▸ **SUAS TAREFAS**:
**1.** No trecho fornecido sobre a falta de água na região, quantos litros por dia a Cruz Vermelha precisou fornecer em algumas ocasiões?
**2.** Liste todos os grupos que, segundo o trecho fornecido sobre a falta de água na região, passaram a receber recrutas entre os ex-agricultores que deixaram suas terras.

▸ **TRECHO FORNECIDO**:
Quando viajei pelo leste da Turquia nos anos 1990 muitos novos projetos, partes do Southeastern Anatólia Project (GAP, em turco0, eram visíveis; e água recentemente retida em barragens era fornecida às regiões secas do sudeste mediante canais abertos. Muita daquela água era perdida por causa da evaporação, mas também porque as novas plantações usavam espécies que exigem água intensiva, numa região quente e em muitos pontos desértica. A água agora oferecida a fazendeiros turcos antes corria pelo Eufrates e Tigre, para a Síria e Iraque. Três anos secos na Síria, 2006-2009 induziram muitos aricultores a deixar as terras secas e mudar-se para as cidades, onde só poucos deles encontravam trabalho:
À altura de 2011, fracasso de colheitas
por causa da seca empurrara cerca de 1,5 milhão de ex-agricultores a
emigrar das próprias terras; essa legião de desenraizados virou fonte de
recrutas para o Exército Sírio Livre e outros grupos como o Estado
Islâmico (também chamado ISIS) e para al-Qaeda. Testemunhos recolhidos
por repórteres e ativistas nas zonas de conflito sugerem que a falta de
qualquer ajuda do governo durante a seca foi o fator central de
motivação para a rebelião antigoverno. Além disso, estudo de 2011
mostram que as hoje fortalezas dos rebeldes em Aleppo, Deir al-Zour, e
Raqqa estavam entre as áreas mais duramente atingidas pelo fracasso das
colheitas.
Em Karbala, Iraque, agricultores estão em
desespero e já consideram abandonar suas terras. Em Bagdá, as
periferias mais pobres dependem da Cruz Vermelha até para a água de
beber. Em algumas ocasiões, a Cruz Vermelha teve de fornecer 150 mil
litros por dia. Mais para o sul, as áreas centrais do Irã, as maiores
áreas alagadas de todo o Oriente Médio, estão desaparecendo, depois de
terem sido reinundadas após a deposição de Saddam Hussein. Em Chibayish,
cidade nas áreas alagadas que um dos autores desse artigo visitou
recentemente, os búfalos e os peixes estão morrendo. Atualmente, a
agricultura ali sustenta no mínimo 60 mil pessoas. Esses e mais centenas
de milhares de outros enfrentarão dificuldades muito maiores, se os
recursos d’água continuarem a definhar.
A falta de água não é a única razão para as guerras na Síria e Iraque. Mas torna esses países mais propensos a conflitos internos e mais vulneráveis à intromissão de atores externos. Os governos de Síria e Iraque podem fazer pouco para ajudar seus agricultores. Embora haja acordos sobre um fluxo mínimo de água a ser preservado entre Turquia, Síria e Iraque, não há meios pelos quais Síria e Iraque possam realmente pressionar a Turquia para que desimpeça o fluxo de água e preserve o fluxo fixado nos acordos.

▸ **BLOCO DE DADOS**:
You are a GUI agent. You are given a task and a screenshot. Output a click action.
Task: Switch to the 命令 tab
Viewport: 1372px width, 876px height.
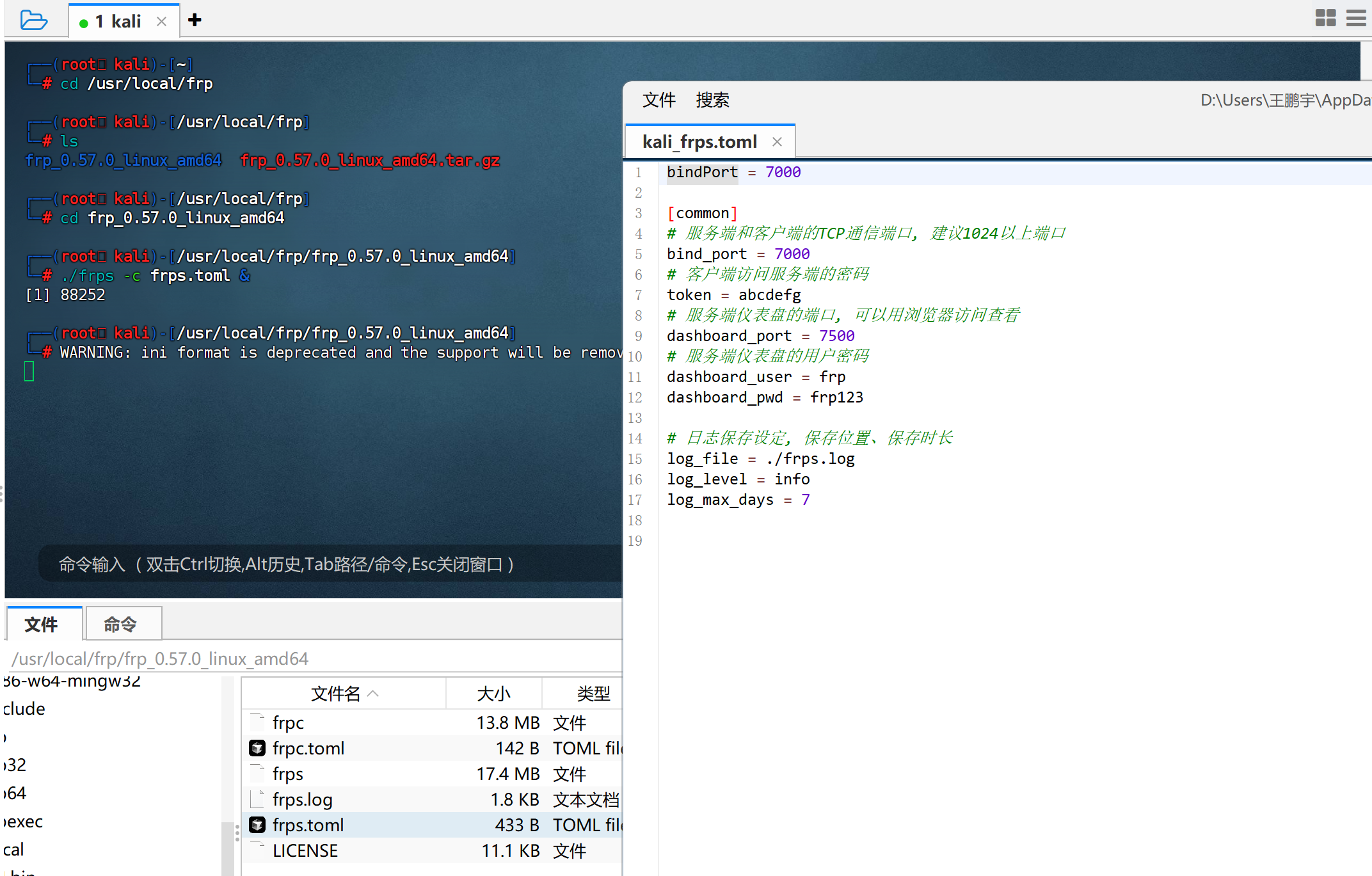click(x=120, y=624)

▸ **EM RESPOSTA**:
**1.** 150 mil litros por dia.

**2.**
- Exército Sírio Livre
- Estado Islâmico (também chamado ISIS)
- al-Qaeda